PRE-NATAL YOGA SESSION 2
Sessions 1 2 3 4
Always begin your session with some warming breaths through the nostrils (called Ujjayi and pronounced oo-jai-ee). Raise your arms overhead for the inhale and lower them to your sides for the exhale.You may do some shoulder rolls and neck rolls for some extra preparation for your session.
Follow the sequence in number order.
This sequence is designed for the 1st Trimester. After the 1st trimester, avoid doing any exercises laying on your back.
Use Corpse pose #1 as a quieting pose. This sequence is especially good for hip opening. Rock from side to side #2 and #3.
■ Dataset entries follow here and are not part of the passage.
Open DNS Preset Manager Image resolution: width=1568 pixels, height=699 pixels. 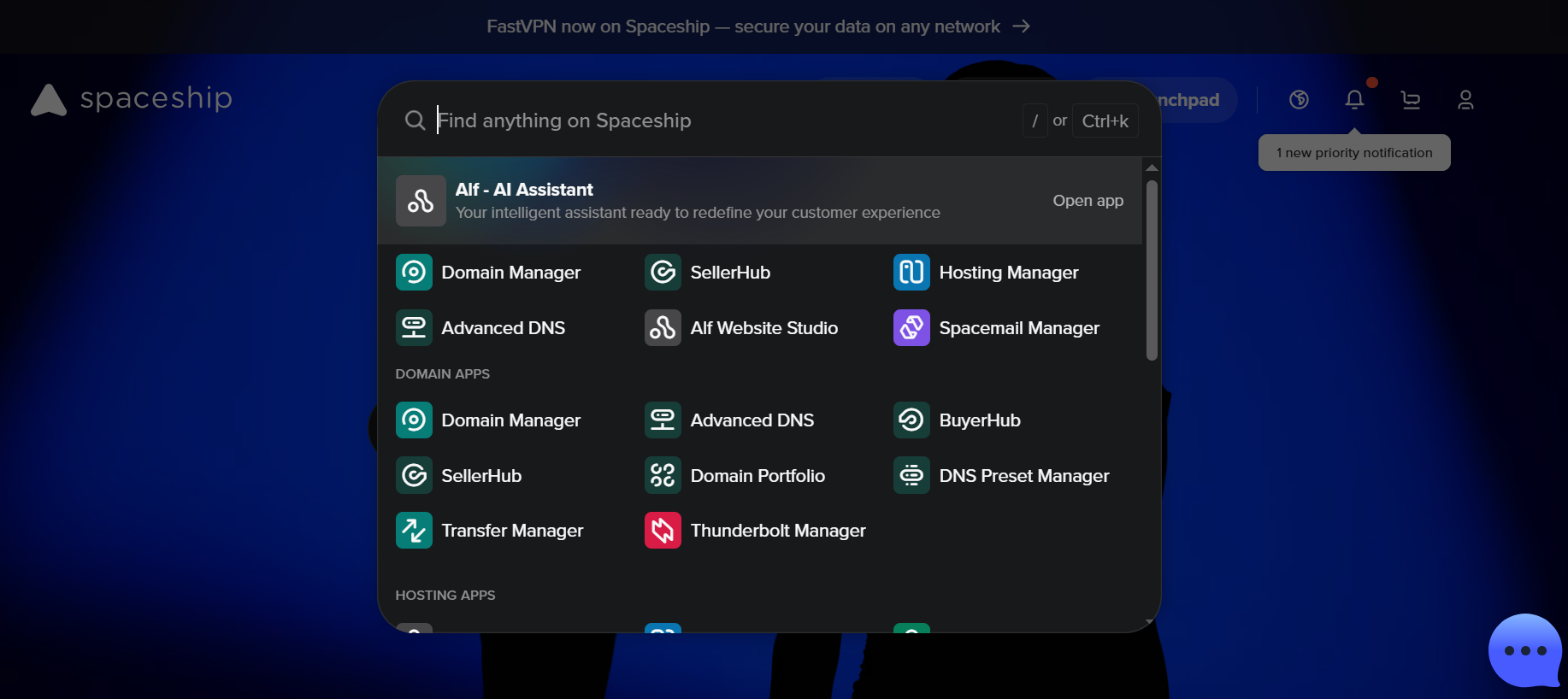(1023, 476)
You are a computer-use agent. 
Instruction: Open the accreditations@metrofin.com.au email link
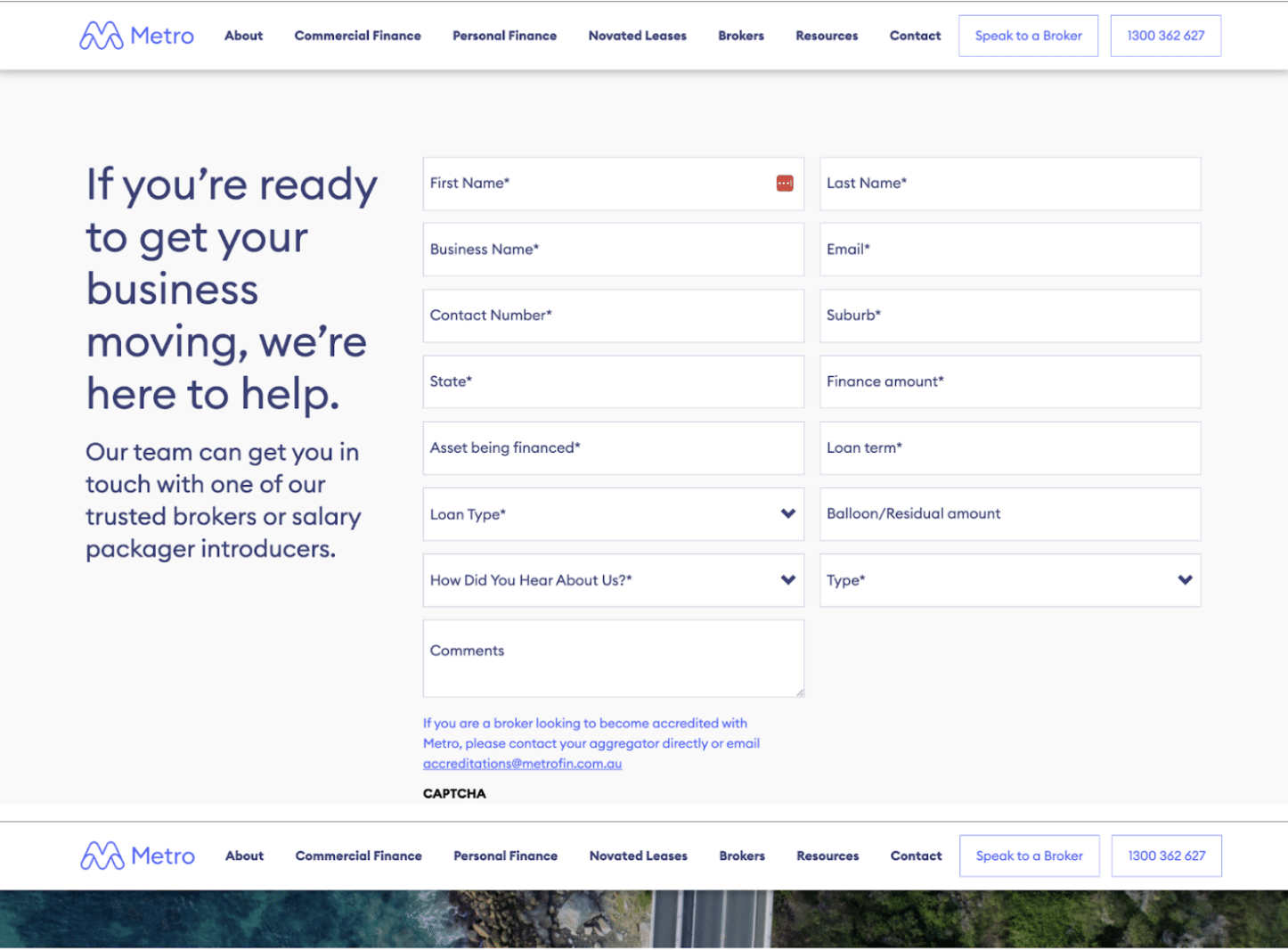522,764
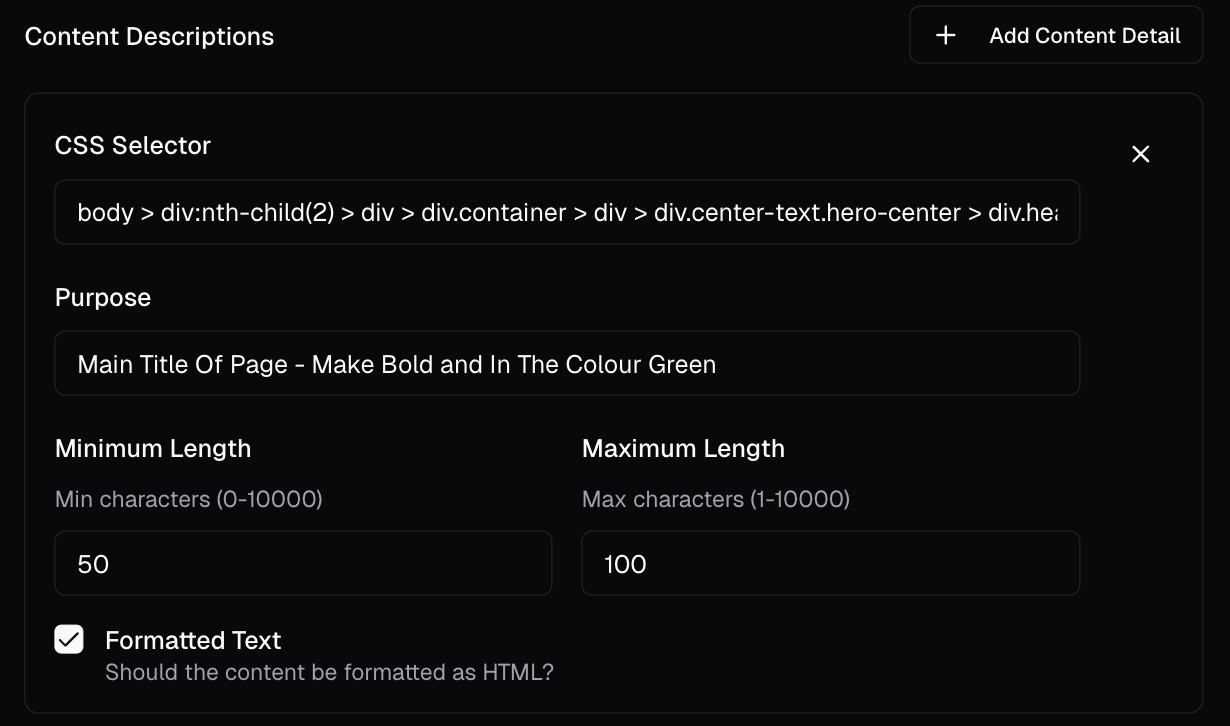Click the Min characters (0-10000) helper text
The width and height of the screenshot is (1230, 726).
pyautogui.click(x=189, y=498)
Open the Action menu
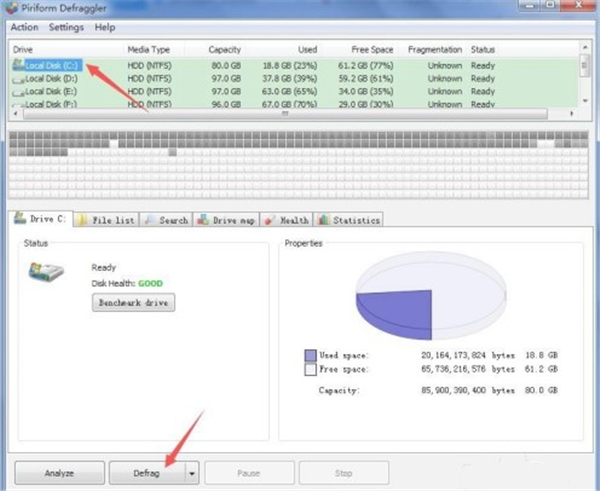Viewport: 600px width, 491px height. click(25, 27)
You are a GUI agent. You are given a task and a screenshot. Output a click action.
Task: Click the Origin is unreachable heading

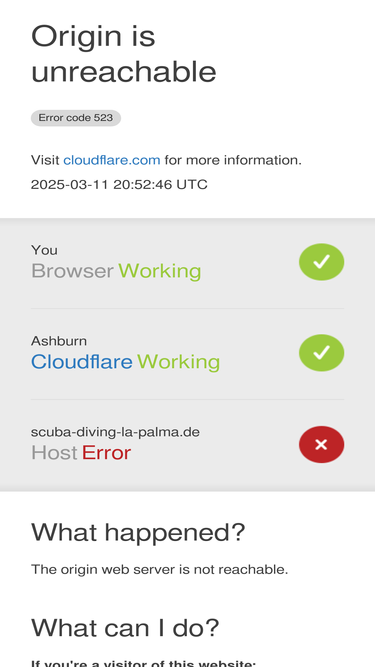124,54
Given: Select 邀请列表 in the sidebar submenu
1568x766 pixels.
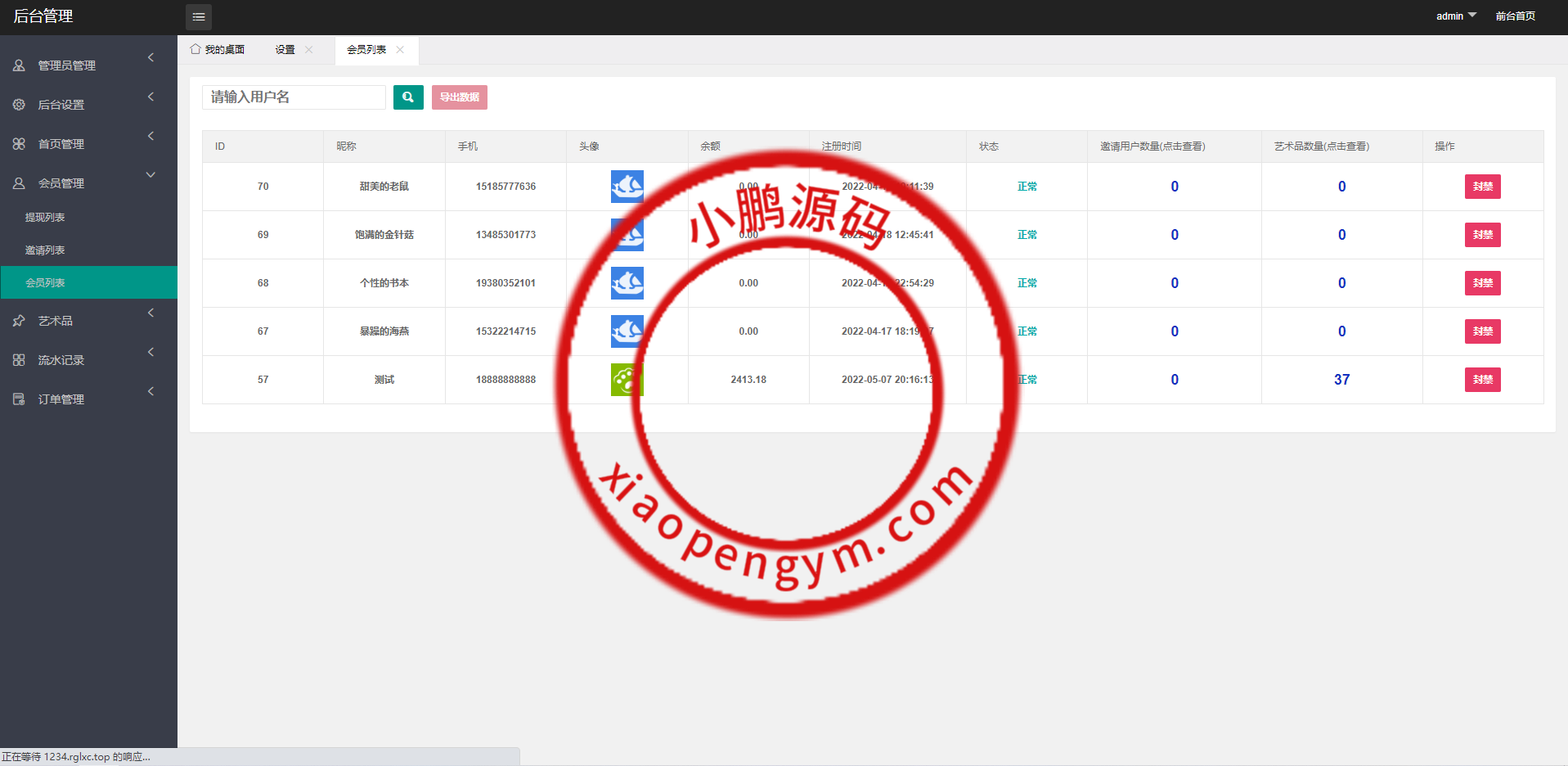Looking at the screenshot, I should [x=45, y=250].
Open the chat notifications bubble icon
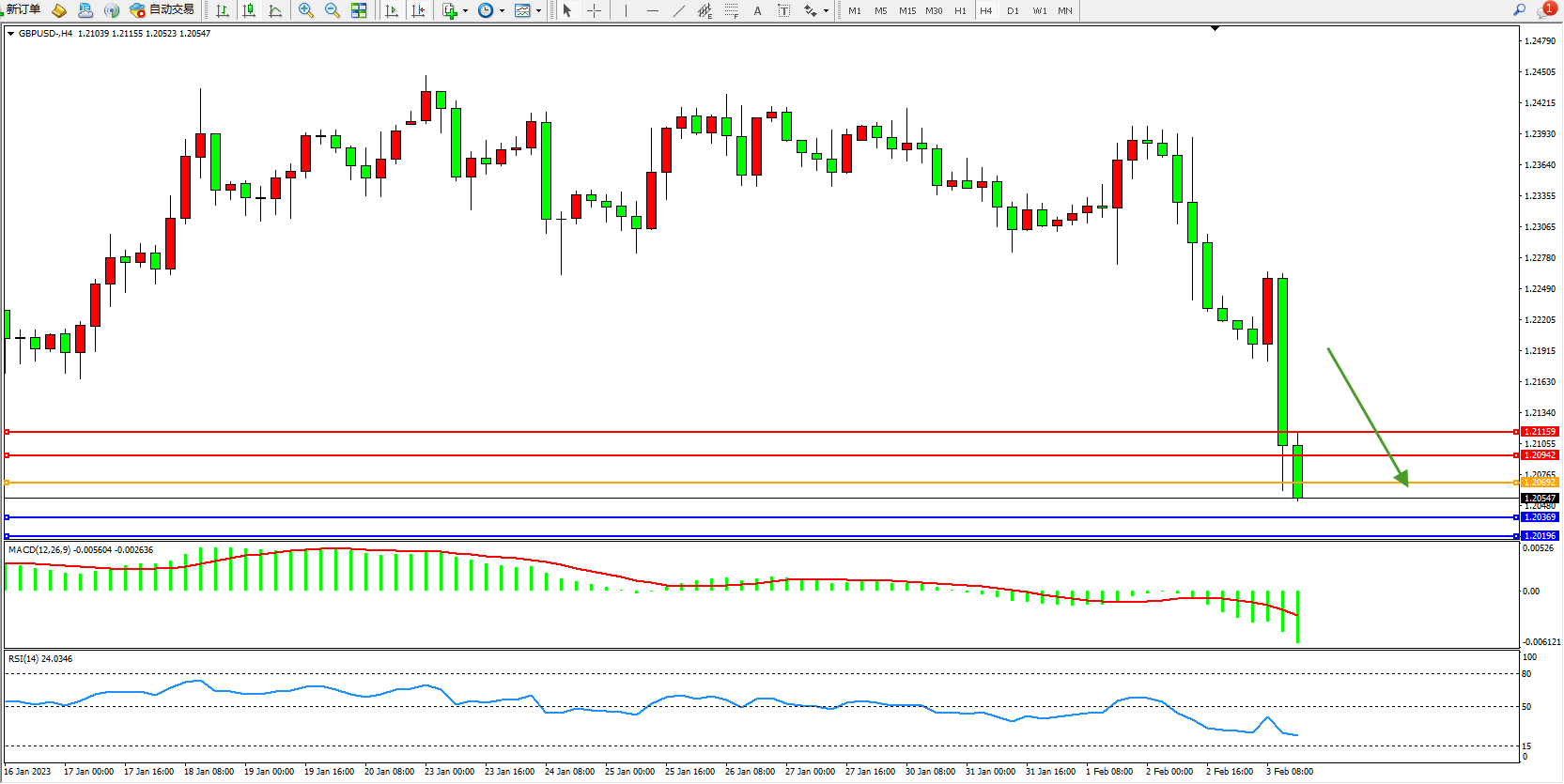Screen dimensions: 1564x784 tap(1545, 10)
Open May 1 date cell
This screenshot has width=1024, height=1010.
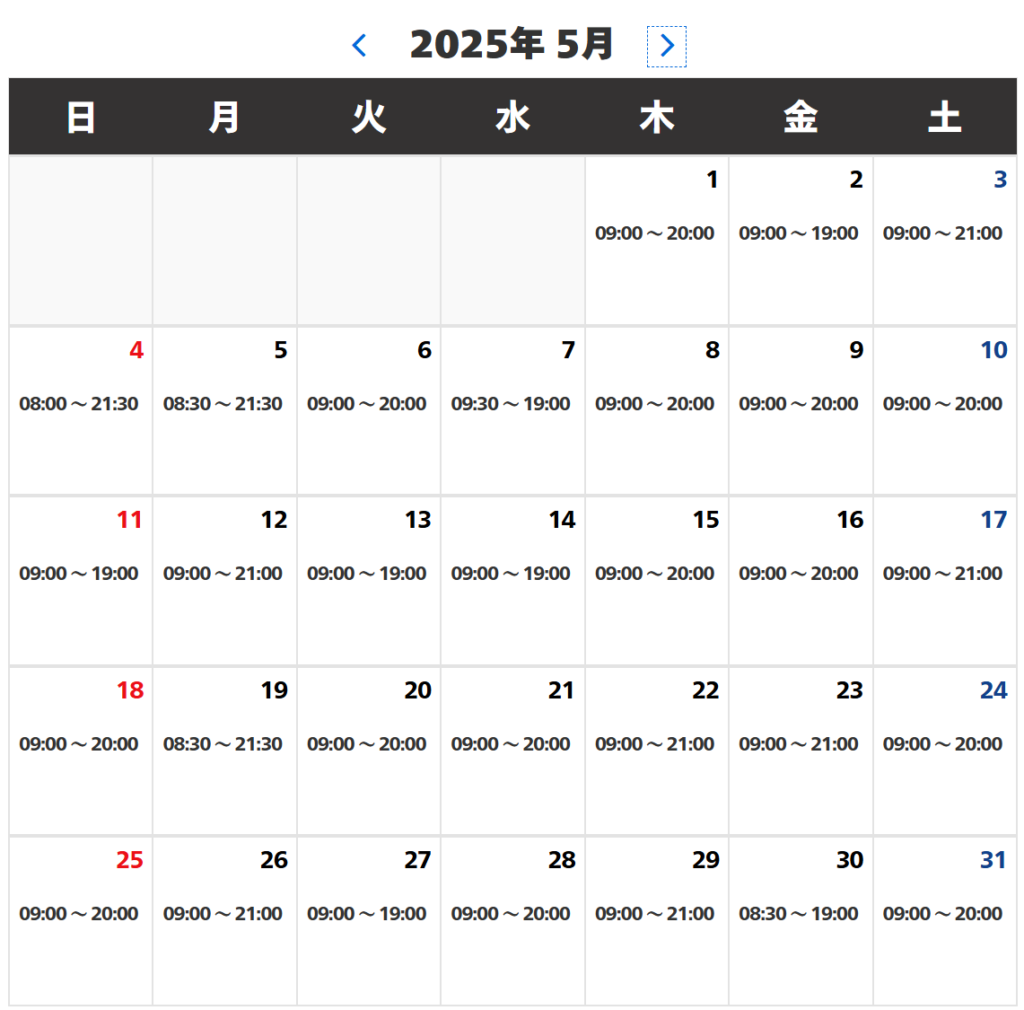coord(656,240)
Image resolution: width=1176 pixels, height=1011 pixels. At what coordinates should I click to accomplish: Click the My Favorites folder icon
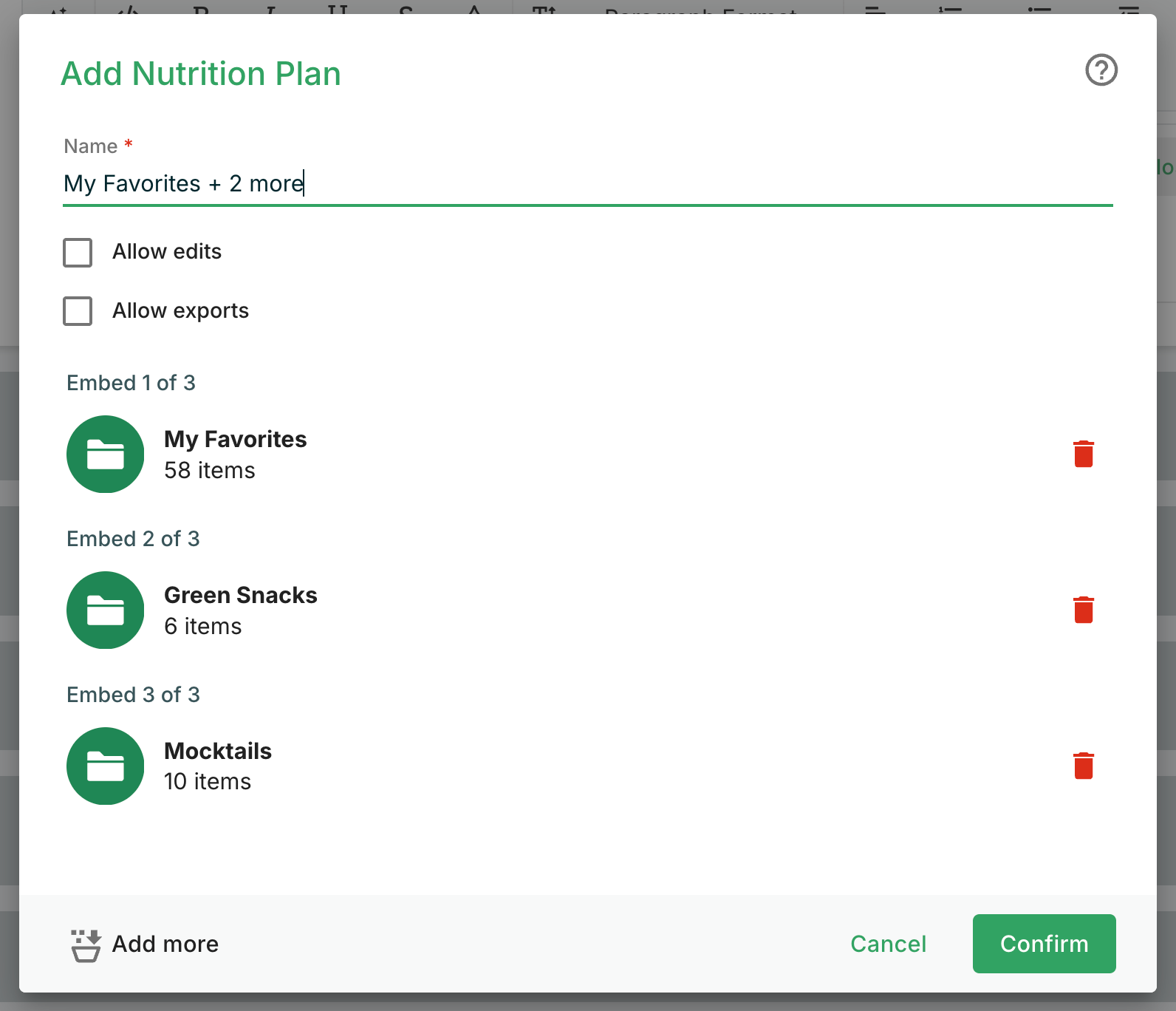[106, 454]
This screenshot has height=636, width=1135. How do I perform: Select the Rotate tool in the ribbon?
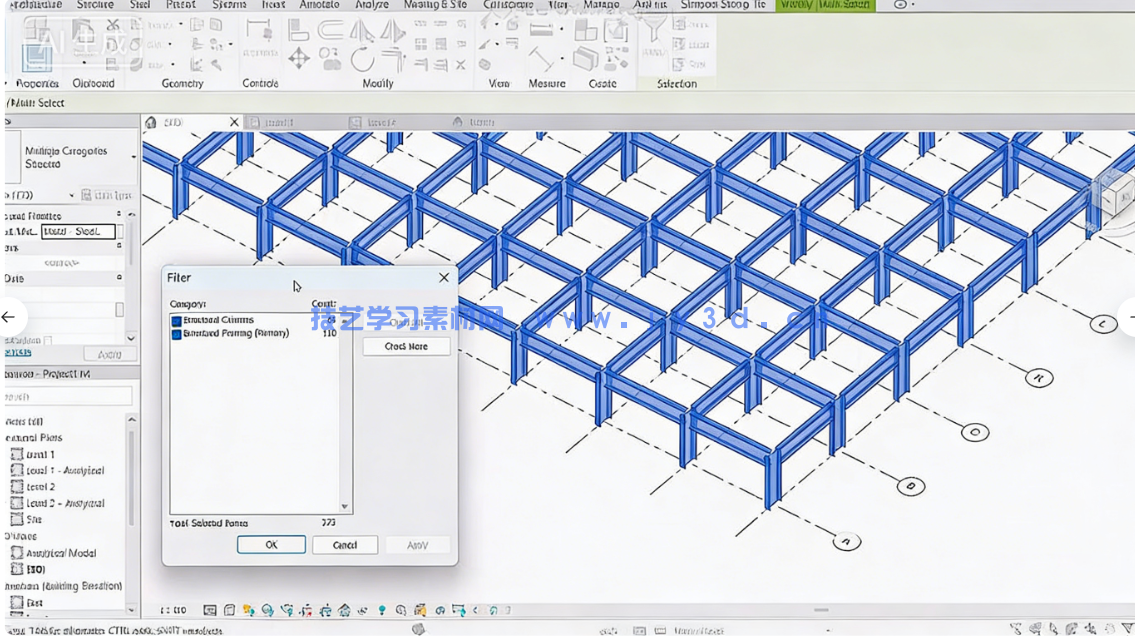[361, 59]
#5 squeeze knees in and allow plenty of space for your tummy between the knees. Use your lats and upper back muscles to support you as raise your head off floor. Do not strain the abdominal muscles. Breathe 3 counts and return head to floor.
#6 & #8: alternating leg hugs. Make space for the belly while drawing knee in.
#12 & #14: Rock your lesg back and forth warming the hip joint and opening space and awareness in groin, thigh and low lock.
#13 & #15: if your legs are very stiff and hamstrings are tight then use a belt to hook over your arch of foot and open the leg only as far as your muscles tell you it is ok. You may also place a pad under your buttocks to help with tailbone sensitivity. Never force a straight leg. You may also hold your leg behind the knee or thigh and keep knees softly bent.
#16 & 17: only open legs apart as far as hamstrings and groin muscles allow comfortably (you may put a bolster or pillow in front of your chest and lean on it for support. Always spend the last few minutes of your session in quietness and deep, calming breathing.